Rion's Reflections
These Words from the Heart are a
Collection of Life Thoughts and Healing Words
by Brenda "Rion" Sewell

The Wolf Within

This page is dedicated to a wonderful group of people
a collection of souls who have no other wiles
other than to help one another as friends.

A Lupus Support Group
with the Loving Hearts of Sisters and Brothers,
the Courage of the Wolf ,
and the Strength of the Pack

May the Spirit of the Wolf keep you safe from harm,
May Peace reign in your life throughout the coming year,
May Joy surround you and keep you happy,
May Happiness keep your heart light and free,
May Love fulfill your life and make your spirit fly.

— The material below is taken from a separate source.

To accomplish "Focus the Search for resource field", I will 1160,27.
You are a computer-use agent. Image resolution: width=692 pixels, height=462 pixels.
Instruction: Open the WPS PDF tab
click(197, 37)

Love and light to you all,
~ Rion ~

Brenda "Rion" Sewell

Sometimes life is not fair and is hard to bear.
With the support of those who have come before,
dealing with the trials can be made easier by knowing
that you don't walk the path alone.


Totems represent the strengths in all of us.
We le lu is the Native American, Cherokee word for hummingbird.
Hummingbird is my wisdom.
Wolf is my strength of family.
Lion is my strength of willpower.
Rion is a nickname I have used for awhile now ..
a play on the word "Lion".

Contents :

Grasping Life
The Wolf and the Child
The Wolf Within
Kindred Spirits
Pack Love
The Future Pack
The Protectors
Wolf Facts



The Wolf Within

Deep within my mind resides a spirit
that longs to walk free amongst the world.
Hidden deep within the confines of a mind
that is imprisoned by society's rules.

I long to free my spirit to roam unfettered,
to leave the narrow walkways of my world.
For I know it is a constant battle for her
to keep this life of boredom far away.

My spirit longs to walk the pathways of the forest
to dance among the hills and valleys there;
to rest beside the streams and lie upon the moss
that is growing soft along the banks of clay.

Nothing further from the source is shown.